Existen sectores de la sociedad que exaltan
la violencia, la guerra y la muerte, sobre el decir y la acción política en la
esfera de lo público. Porque jamás han tenido un compromiso moral o ético, con
un bios theoretikos, con la vida contemplativa, con el pensamiento, sino
con el guerrero, el hombre de acción: el que se vale de la racionalidad para
alcanzar fines utilitarios. En comparación con la violencia que unos hombres ejercen
contra los otros: unos hombres quitan la vida a otros. Y, la ejercida contra la
cultura degrada la experiencia, el lenguaje y los movimientos del pensamiento.
O, en otras palabras, los preceptos, las ideas, los valores, las nociones, los
principios y la cultura. Son símbolos que legitiman la crueldad, la
irracionalidad, la violencia y la muerte.
El espacio público instituido y reservado
para el discurso y la actuación política; se fue reduciendo a marcha forzada y
lo único que se conserva en la actualidad, es un lamento que llega desde las
profundidades de la honda noche. Por eso, las únicas palabras que se escuchan
son los de los poderosos, más no los de los afligidos y menesterosos. La violencia,
la discriminación, el odio, la intolerancia o la guerra, no puede sustituir la
esperanza de vida y la paz. Sobre las armas que cortan o atraviesan, debe
imperar la palabra, el dialogo y la razón comunicativa. Porque es lo único que
nos salva que nos exterminemos los unos contra los otros; la guerra deja
siempre tras de sí dolor, sufrimiento y muerte.
Asimismo, es <<imperativo>> moral
y ético, político y social, excluir la violencia para recurrir a todos los
medios al alcance para lograr el fin deseado. “Creer en la violencia de la
política –dice Hannah Arendt- no es un privilegio
exclusivo de la brutalidad. La raíz de esa creencia puede provenir también de
lo que los franceses llaman déformation professionelle,
una aberración entre los productores y patrocinadores de la cultura que se
genera a raíz de su tipo de trabajo”. Es más, en una esfera de violencia o de
guerra, la política se decanta por el principio de que “el fin justifica los
medios; y que unos fines enormemente atractivos pueden dar lugar a unos medios
totalmente terroríficos y destructivos […] Esto significa que en política los
medios son siempre más importantes que los fines”. Este pensamiento exalta la
soberanía, el poder factico –de los ejércitos profesionales y armados, grupos
de seguridad del Estado, instituciones, agentes sociales, partidos-, que justifican
el empleo de medios horrorosos y bárbaros, para alcanzar un fin determinado.

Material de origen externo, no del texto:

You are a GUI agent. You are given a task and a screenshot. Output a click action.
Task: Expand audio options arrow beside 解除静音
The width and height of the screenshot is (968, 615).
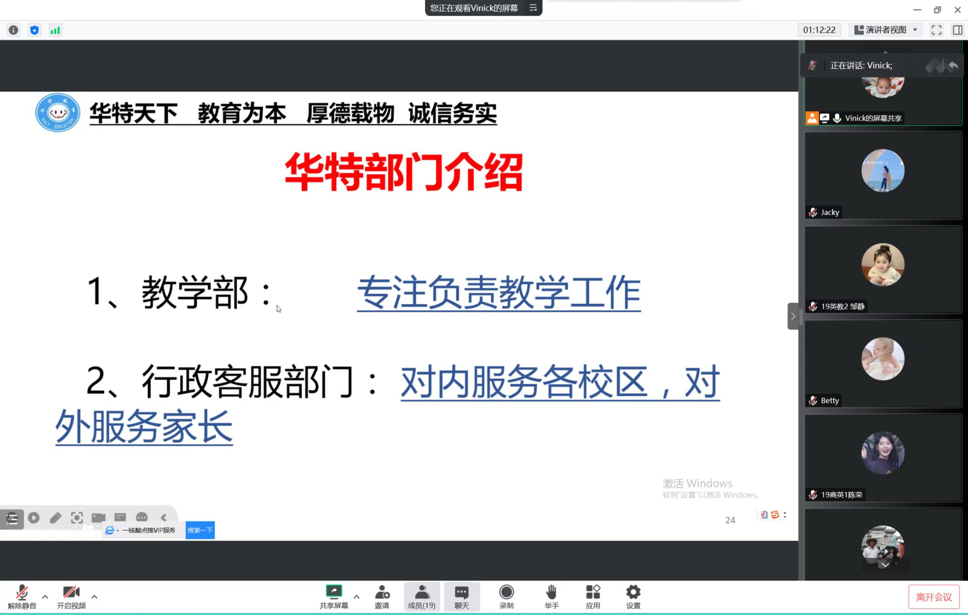tap(45, 597)

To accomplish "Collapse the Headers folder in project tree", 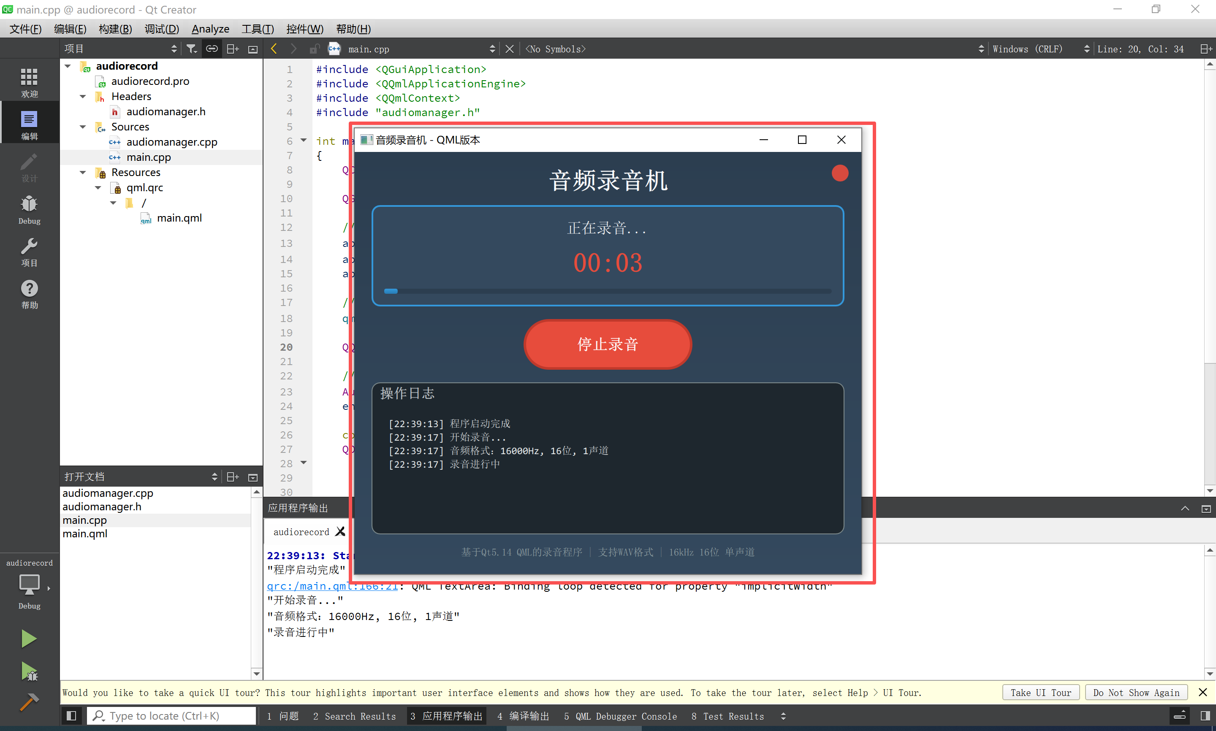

Así pues, en los últimos espacios de tiempo
en Colombia, no solo el derecho se convirtió en un arma, sino que se transformó
en hybris (fuerza, desmesura), para
justificar la violencia o la guerra. En una atmósfera como esta, para el
Gobierno y el Estado democrático Social de Derecho, es obligación constitucional
y jurídica, que no se violen los derechos humanos, no se torture, no desaparezcan
a las personas, ni se lleven a cabo muertes selectivas de los líderes sociales,
estudiantiles, profesores, obreros, campesinos y demás. De lo que se trata ahora
después del proceso de paz con las FARC, es tender redes de diálogo y
entendimiento. No espacios de odio, de sectarismo y de polarización política;
que exalten el derramamiento de sangre, la violencia y la muerte.

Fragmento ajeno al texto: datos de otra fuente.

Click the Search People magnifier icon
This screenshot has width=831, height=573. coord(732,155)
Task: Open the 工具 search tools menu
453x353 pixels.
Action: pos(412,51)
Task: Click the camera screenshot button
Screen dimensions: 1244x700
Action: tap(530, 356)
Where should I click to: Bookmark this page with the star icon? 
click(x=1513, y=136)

Como dije en mi texto, <<Sobre el dolor, el miedo y la muerte.
Aproximación cultural a la época actual>>: <<Puedo asegurar que
la guerra que se libró en Colombia, en la segunda mitad del siglo XX destruyó
generaciones de talentos morales e intelectuales. Y dejó a la vera del camino,
como escombros humanos a muchas de las mejores personalidades del futuro del
país. Sabemos entonces que <<reservas decisivas de inteligencia, de
elasticidad y talento político quedaron aniquiladas>>. Ahora en los
frontispicios del siglo XX, no se trata de revivir las heridas, los dolores y
los sufrimientos, y caer en un pozo sin fondo donde la violencia, el miedo, el
sufrimiento, prevalezcan sobre la acción política en la esfera pública, el
discurso y la convivencia pacífica entre los colombianos. Se trata de superar
entre todos, la involución social, y que de las cenizas del odio, del
secuestro, de los desplazados, del dolor, de los vivos y de los muertos, como
la Lechuza de Minerva al anochecer,
renazca la Palabra, la tolerancia, la ternura, el dialogo y la paz.